[TO DO]: Add 5 to each number in the coordinate answers, and give back the records from their start through and including the line containing "coord(886,257)", with the requests kept in. Leave the pictures out of your answer.

--- begin ---

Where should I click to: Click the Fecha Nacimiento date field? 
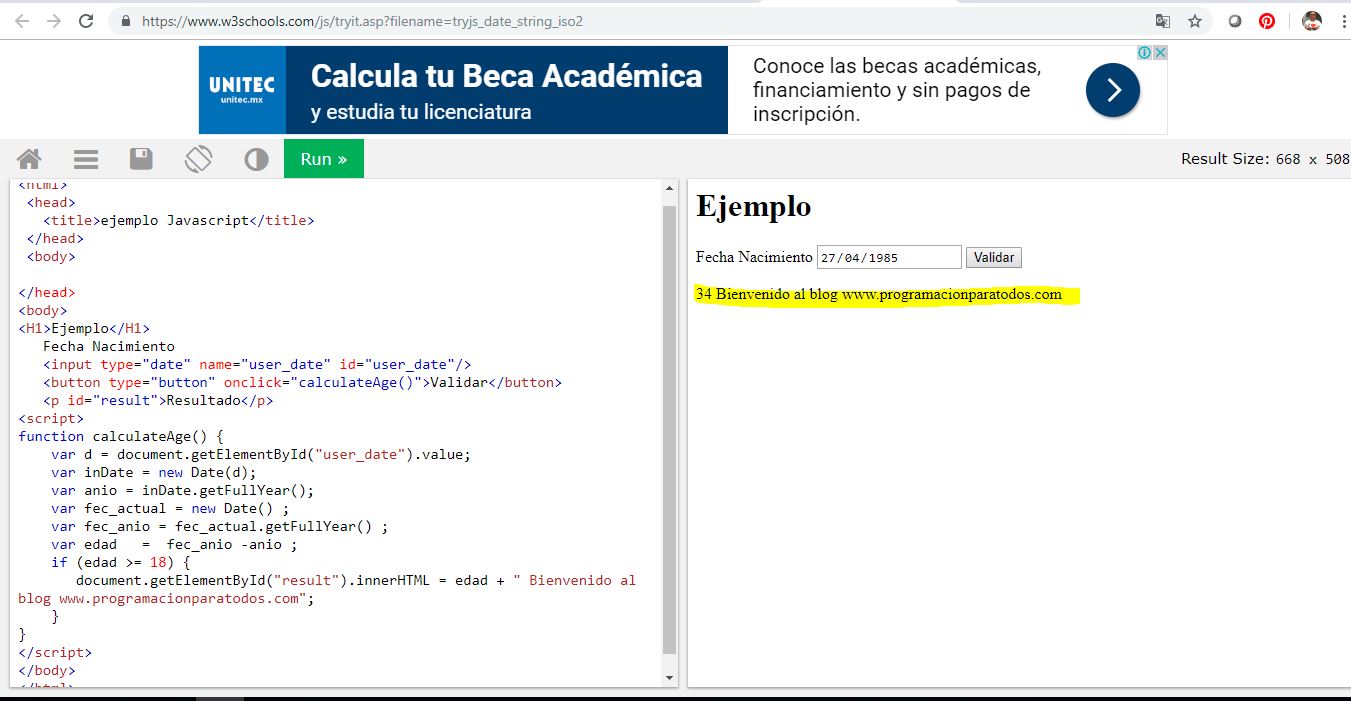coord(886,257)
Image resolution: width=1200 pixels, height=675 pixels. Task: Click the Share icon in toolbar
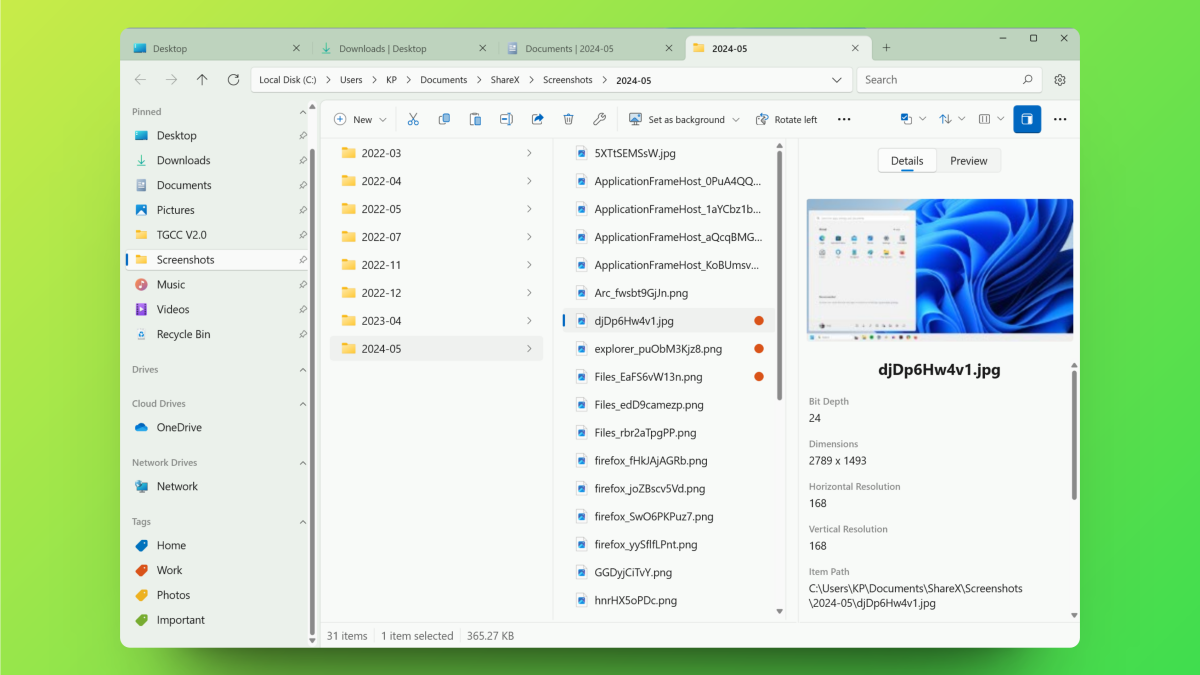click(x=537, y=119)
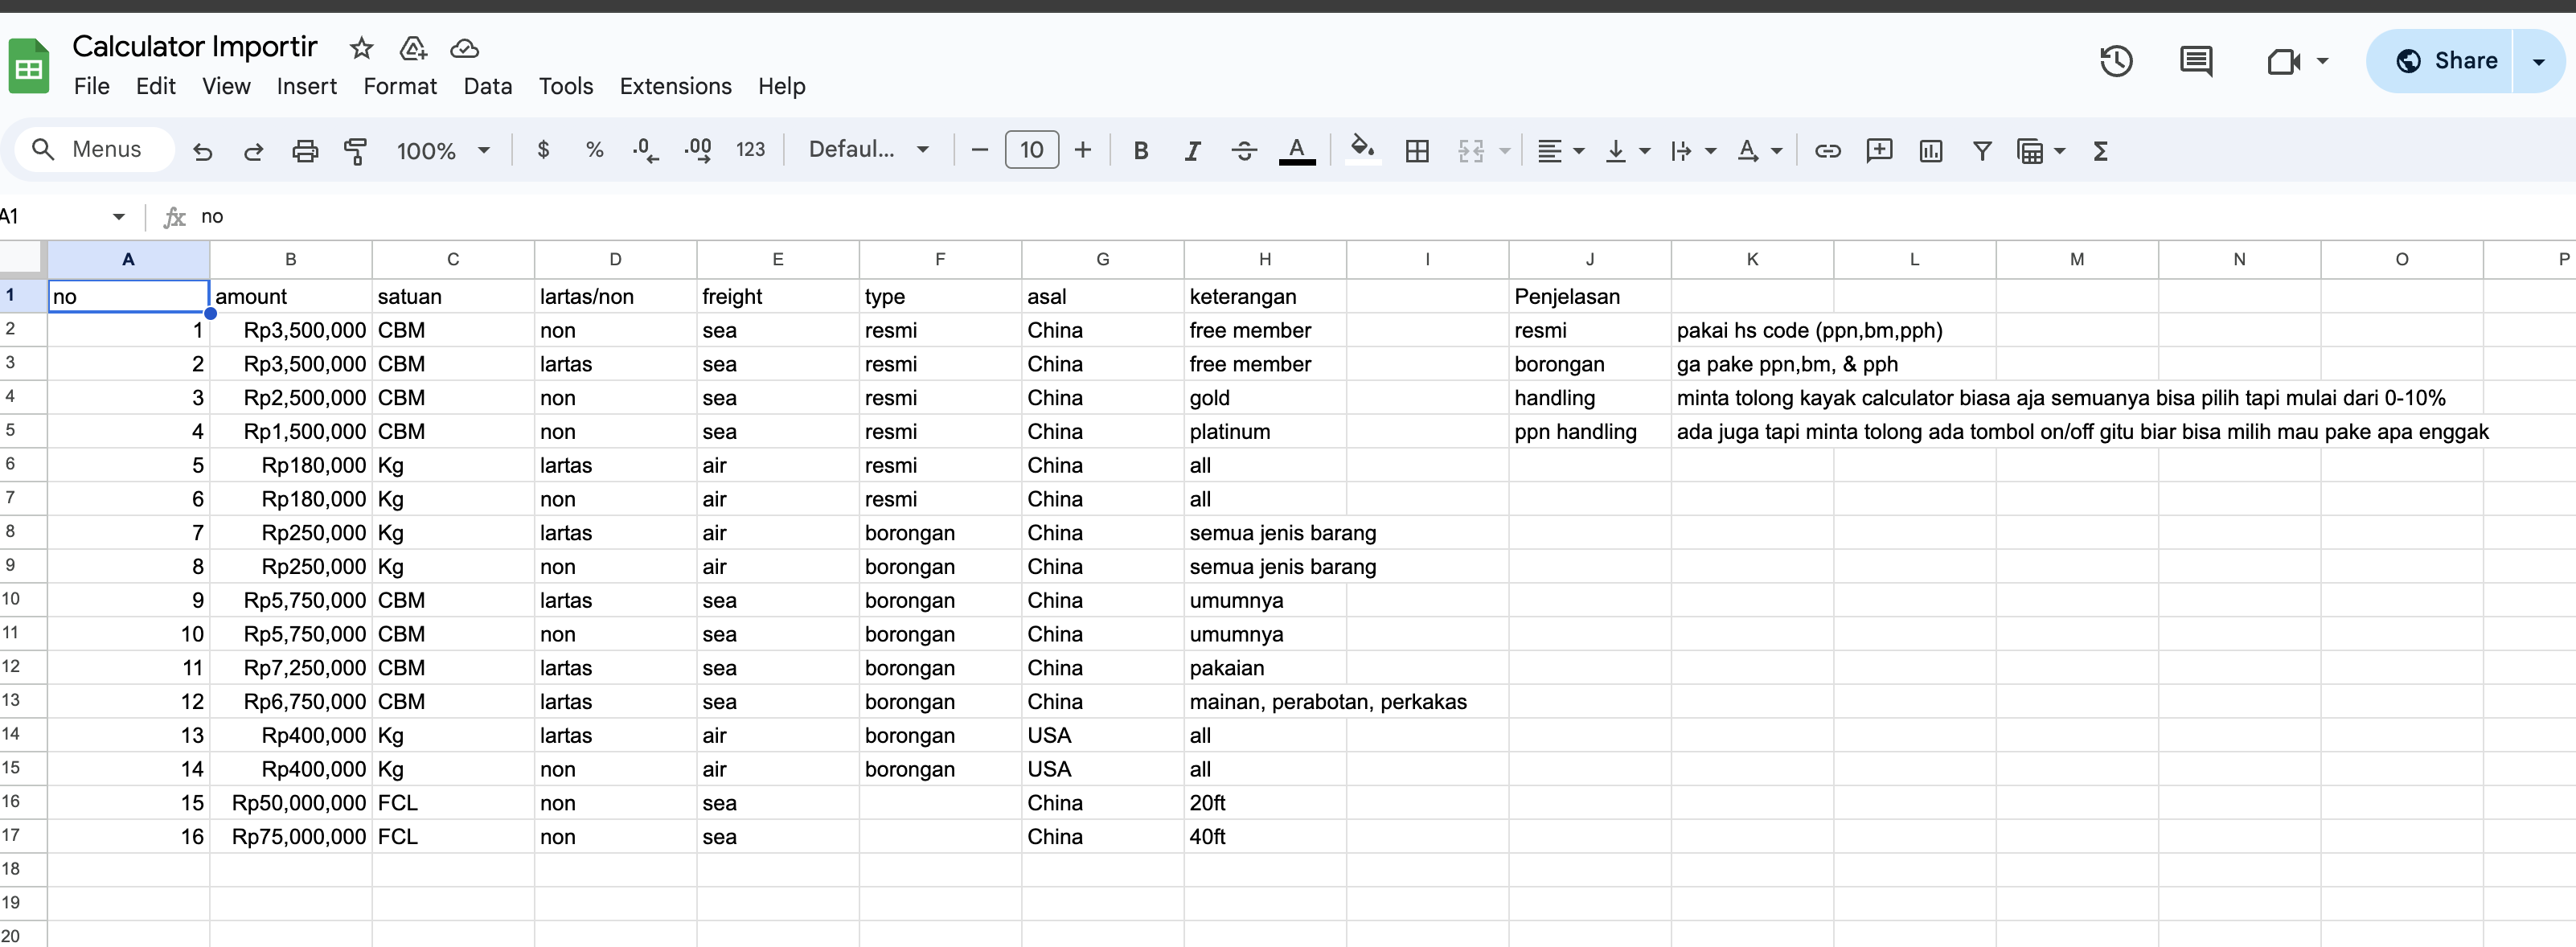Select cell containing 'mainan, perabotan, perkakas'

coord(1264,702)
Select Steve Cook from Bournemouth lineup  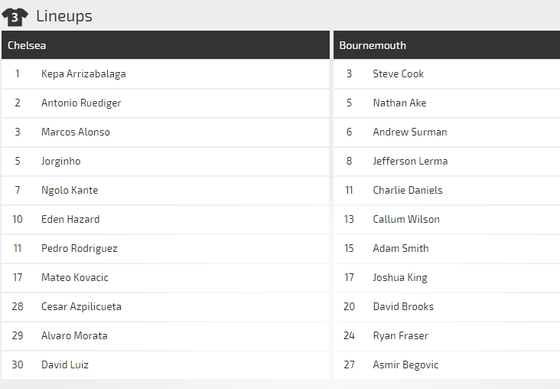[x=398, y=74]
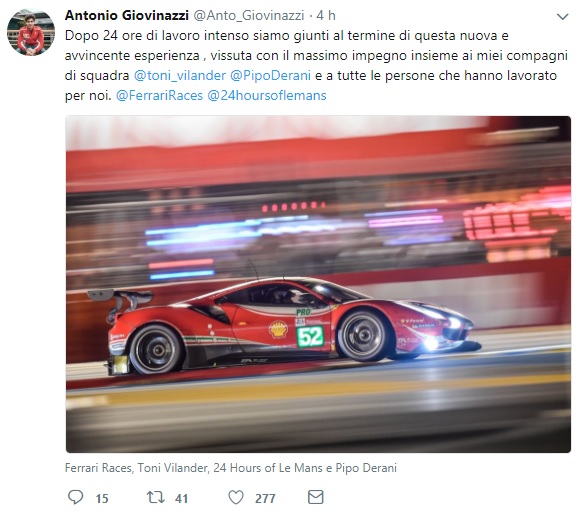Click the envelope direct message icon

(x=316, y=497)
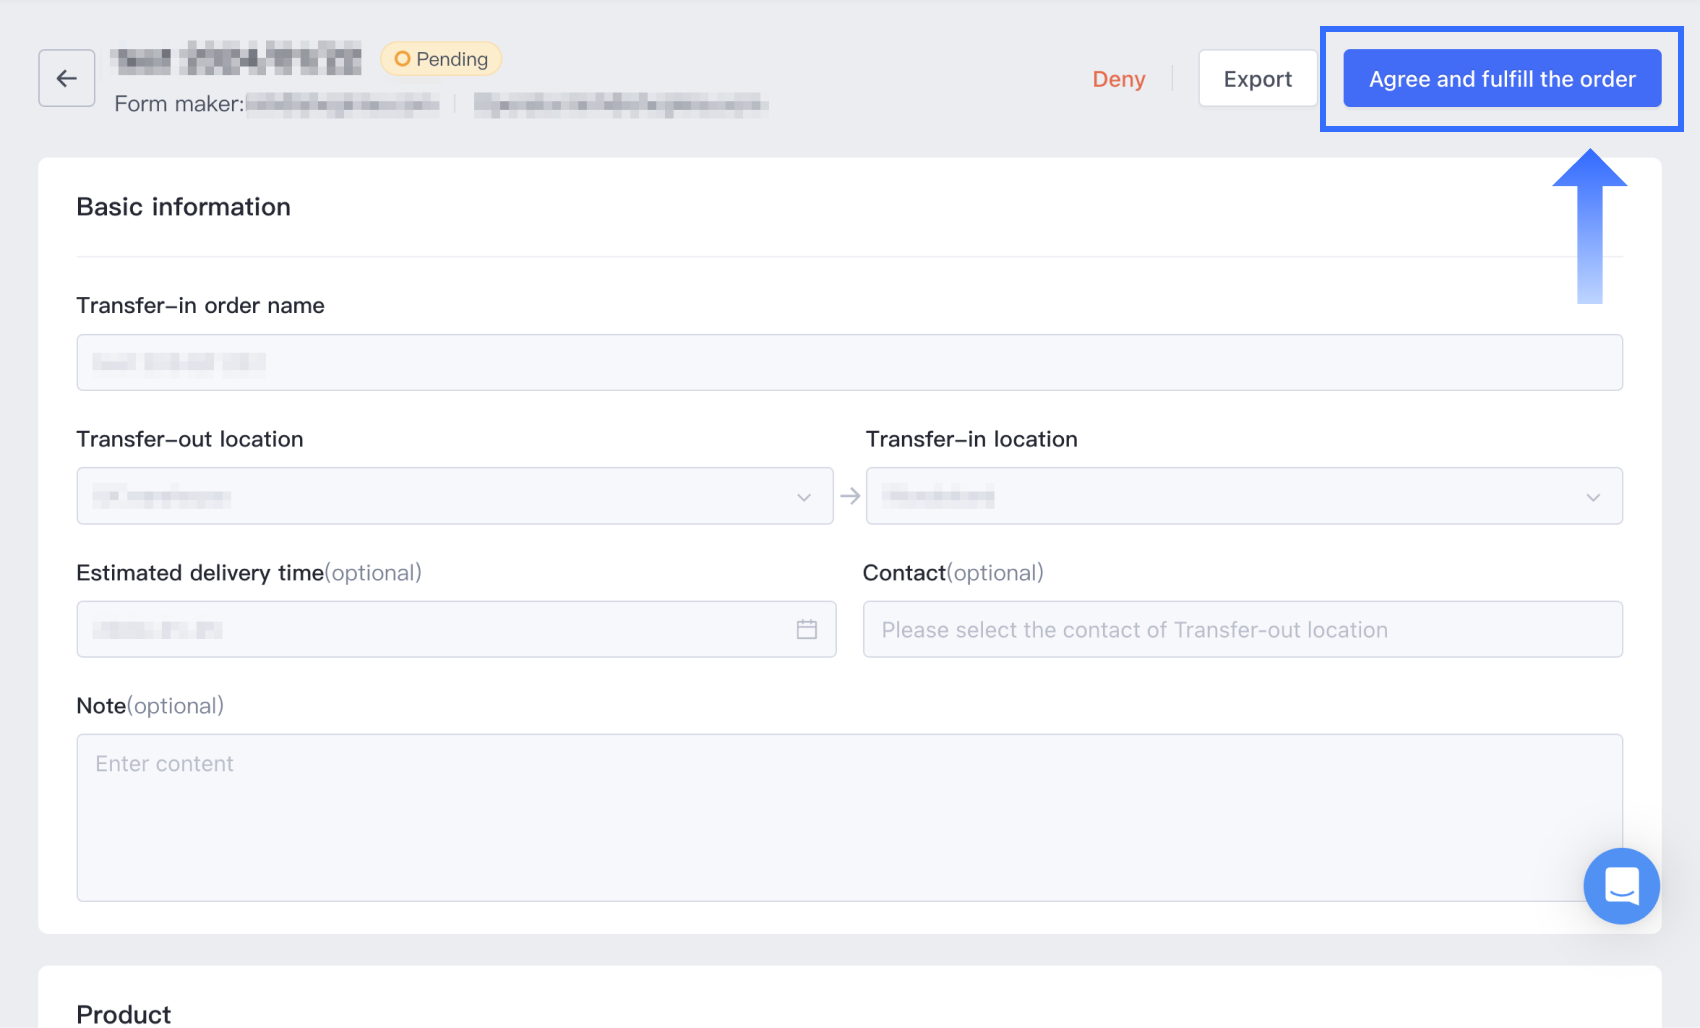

--- end ---

[ANSWER FOR THIS EXERCISE]:
Where should I click to: Click the Fecha Nacimiento date field? 
coord(891,262)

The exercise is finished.